Case ID: ind_153/html/0700-01.html
Source: Caselaw Access Project
Author: {"author": "Jordan, C. J.", "license": "Public Domain", "url": "https://static.case.law/"}
Date Created: 2024-08-24T03:29:51.129683

Allerton et al. v. The Board of Commissioners of Huntington County.
    [No. 18,696.
    Filed November 17, 1899.]
    From the Huntington Circuit Court.
    
      Affirmed.
    
    
      B. M. Cobb, for appellants.
    
      O. W. Whitelock and S. E. Cook, for appellee.
   Jordan, C. J.

This action was instituted before the board of commissioners of the county of Huntington to assess certain lands benefited by the construction of the Roanoke and Christian Gravel Road. This highway was ordered to be improved by said board in 1882 under the provisions of the act of 1877, (§§6855, 6856 Burns 1894, §§5091, 5092 R. S. 1881 and Horner 1897).

The original assessment made upon the lands benefited amounted to §11,000, and bonds, it appears, were issued and sold in order to secure money to defray the costs and expenses of the improvement. After collecting and applying the original assessment to the payment of these bonds, it appears that it proved to be insufficient to meet all of the costs and expenses incurred in the improvement of the road.

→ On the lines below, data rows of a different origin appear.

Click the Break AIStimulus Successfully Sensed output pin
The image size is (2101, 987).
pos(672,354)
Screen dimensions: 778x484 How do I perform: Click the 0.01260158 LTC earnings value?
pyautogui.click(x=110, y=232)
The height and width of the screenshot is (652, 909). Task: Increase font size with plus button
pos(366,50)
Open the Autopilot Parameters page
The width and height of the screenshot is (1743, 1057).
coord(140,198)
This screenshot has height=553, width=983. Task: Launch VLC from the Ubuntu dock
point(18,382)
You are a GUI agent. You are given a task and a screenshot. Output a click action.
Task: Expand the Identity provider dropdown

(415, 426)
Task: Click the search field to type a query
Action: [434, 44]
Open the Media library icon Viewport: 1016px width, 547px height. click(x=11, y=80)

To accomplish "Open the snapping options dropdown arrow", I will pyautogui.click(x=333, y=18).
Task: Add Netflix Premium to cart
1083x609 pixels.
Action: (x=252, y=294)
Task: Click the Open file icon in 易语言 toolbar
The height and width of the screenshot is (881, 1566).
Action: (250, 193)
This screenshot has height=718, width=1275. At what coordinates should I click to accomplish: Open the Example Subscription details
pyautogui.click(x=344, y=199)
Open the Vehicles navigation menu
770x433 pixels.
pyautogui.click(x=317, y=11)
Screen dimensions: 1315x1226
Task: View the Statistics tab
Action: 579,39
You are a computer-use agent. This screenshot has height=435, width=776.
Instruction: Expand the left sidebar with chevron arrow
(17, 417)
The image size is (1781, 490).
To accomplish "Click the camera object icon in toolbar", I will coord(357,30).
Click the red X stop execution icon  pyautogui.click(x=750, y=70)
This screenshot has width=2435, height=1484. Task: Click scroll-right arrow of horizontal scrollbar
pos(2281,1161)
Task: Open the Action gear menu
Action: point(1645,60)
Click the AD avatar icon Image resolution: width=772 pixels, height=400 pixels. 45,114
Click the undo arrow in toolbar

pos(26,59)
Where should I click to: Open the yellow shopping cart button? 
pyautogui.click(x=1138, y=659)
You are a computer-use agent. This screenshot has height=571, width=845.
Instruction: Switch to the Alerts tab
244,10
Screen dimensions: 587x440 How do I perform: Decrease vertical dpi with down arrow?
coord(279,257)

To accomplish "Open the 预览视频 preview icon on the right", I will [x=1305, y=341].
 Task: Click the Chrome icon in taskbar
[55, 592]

Appellants, in response to notices, appeared before the board and remonstrated against the levying of an additional assessment upon their lands. Such steps were taken in the action before the board of commissioners as resulted in the appointment of viewers and the assessment was made and confirmed by the board; and from this order an appeal was prosecuted by the appellants to the Huntington Circuit Court, wherein they filed an amended remonstrance denying the power of the board to reassess their lands to meet the expenses in question, and raising therein other questions for the determination of the court.

Each of the paragraphs of this remonstrance was on motion rejected. There was a special finding of facts and conclusions of law thereon adverse to appellants. Exceptions were reserved jointly to these several conclusions and, over a motion for a new trial, judgment was rendered. A motion to modify this judgment was also made, which the court overruled.

The same questions are involved in this case and are presented in like manner as were those in the appeal of Kline v. Board, etc., 152 Ind. 321, and in the case of Anglemyer v. Board, etc., ante, 217; and, upon the authority of those decisions, the judgment in the case at bar ought to be affirmed. Judgment affirmed.